Bill Barr says Jacob Blake was ‘armed and committing a felony’ before cop shot him seven times in the back

The AG initially said he was 'not going to talk about the Blake case' as it was different from the Memorial Day killing of George Floyd who died after ex-officer kneeled on his neck for eight minutes


                            Bill Barr says Jacob Blake was ‘armed and committing a felony’ before cop shot him seven times in the back
(Getty Images/GoFundMe)

Jacob Blake was armed and committing a felony when a police officer shot him seven times in the back, Attorney General Bill Barr said on Wednesday, September 2. Barr made the claims about the Kenosha, Wisconsin, incident during an interview with CNN's Wolf Blitzer. However, he did not cite the specific felony Blake had allegedly committed, the New York Post reported.

The AG initially said he was “not going to talk about the Blake case” as it was vastly different from the Memorial Day killing of George Floyd who died after a former officer kneeled on his neck for almost eight minutes in Minneapolis. “Floyd was already subdued, incapacitated in handcuffs, and was not armed,” Barr explained. “In the Jacob case, he was in the midst of committing a felony and he was armed.”

Attorney General William Barr speaks as US President Donald Trump looks on in the Oval Office before signing an executive order related to regulating social media on May 28, 2020, in Washington, DC (Getty Images)

 

But Blitzer noted that cops did not know there was a weapon in Blake's car until after the shooting, according to both the police and Blake family's version of events. “His family says he wasn’t armed. There may have been a knife in the car,” Blitzer said adding that, “But he wasn’t armed when he was shot.” Barr, upon being pressed for more details, declared: “I’ve stated what I believe to be the difference.” Blake is currently paralyzed from the waist down and recovering in the hospital. His attorneys claim Barr is simply "misinformed" on the facts of the case. “AG Barr is misinformed. Police were aggressors from start to finish,” family lawyer Ben Crump responded in a statement. “There was never a justification for deadly force. Innocent bystanders were in the line of fire when he shot 7 times into Jacob’s back. At all material times, his back was to them. He never posed an imminent threat.”

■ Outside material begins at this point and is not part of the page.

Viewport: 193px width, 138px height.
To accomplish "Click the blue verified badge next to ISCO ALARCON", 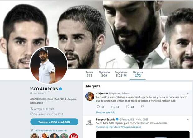I will click(61, 89).
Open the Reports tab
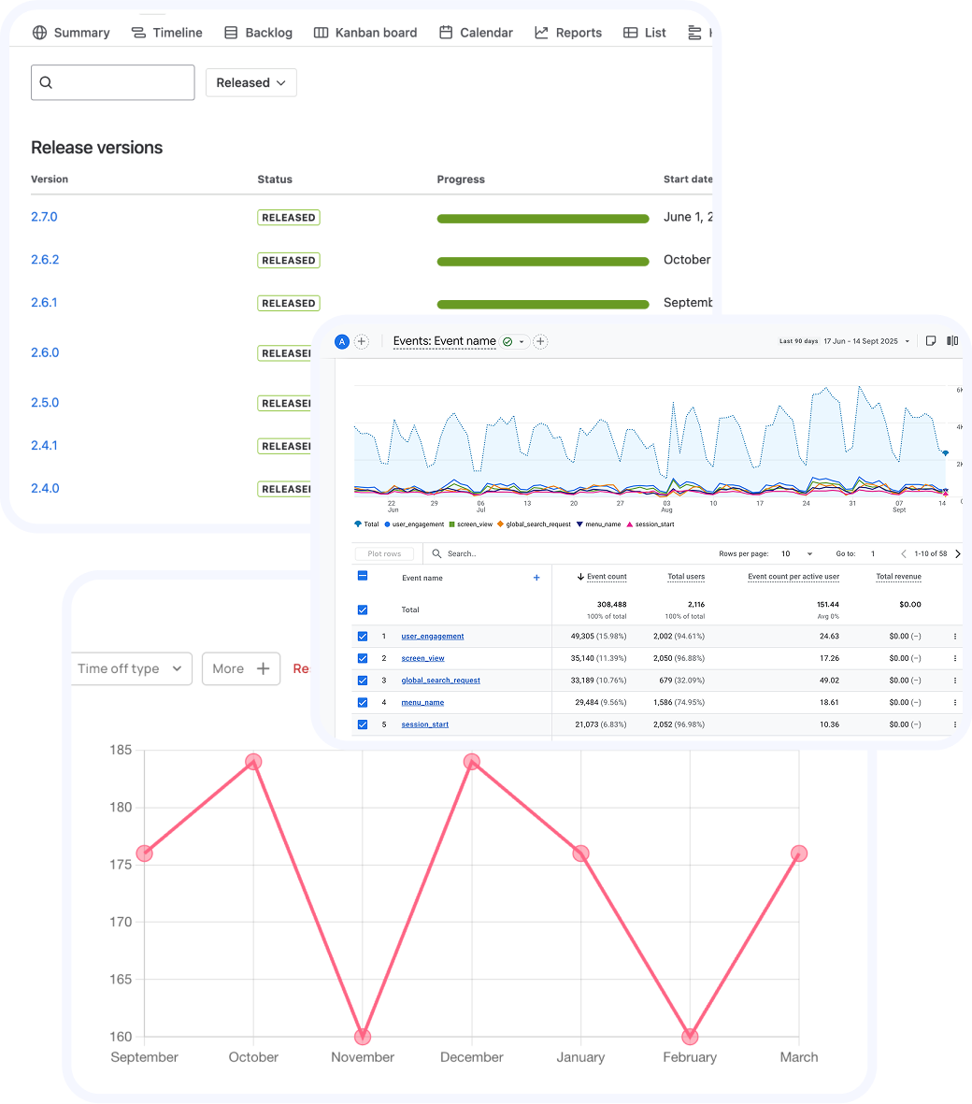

People gather in front of the Kenosha County Court House to protest against the police shooting of Jacob Blake on August 24, 2020, in Kenosha, Wisconsin (Getty Images)

 

Earlier in the day, we reported how President Donald Trump has initiated steps to cut off federal fundings for the cities he considers are being pushed into “anarchy”. The Republican president has been lashing out at Democrat-ruled states and cities over their endless protests and violence in recent times, fuelled time and again by instances of racist attacks. Cities like Portland, Oregon, Kenosha and Wisconsin have been in the news for the wrong reasons and Trump has been critical of the local authorities.

A rolling billboard that reads 'Reject Trump's Violence' sits in front of a car lot that was burned during protests earlier in the week while President Donald Trump visits the Democrat-run city on September 1, 2020, in Kenosha, Wisconsin (Getty Images)

 

In a tweet on Wednesday, September 2, Trump said: “My Administration will do everything in its power to prevent weak mayors and lawless cities from taking Federal dollars while they let anarchists harm people, burn buildings, and ruin lives and businesses. We're putting them on notice today.” He tagged Russell Vought, Director of the Office of Management and Budget, in his tweet.



 

 

The same day, the president also signed a five-page memo in which he ordered all federal agencies to report to Vought’s office on federal funds (going to the cities under scanner) that can be redirected, the Post reported. Besides New York City, Washington DC, Portland and Seattle have also been included as initial targets as the president makes “law and order” a key plank of his re-election campaign in the wake of months-long violence that has spread since the brutal police killing of Floyd on May 25.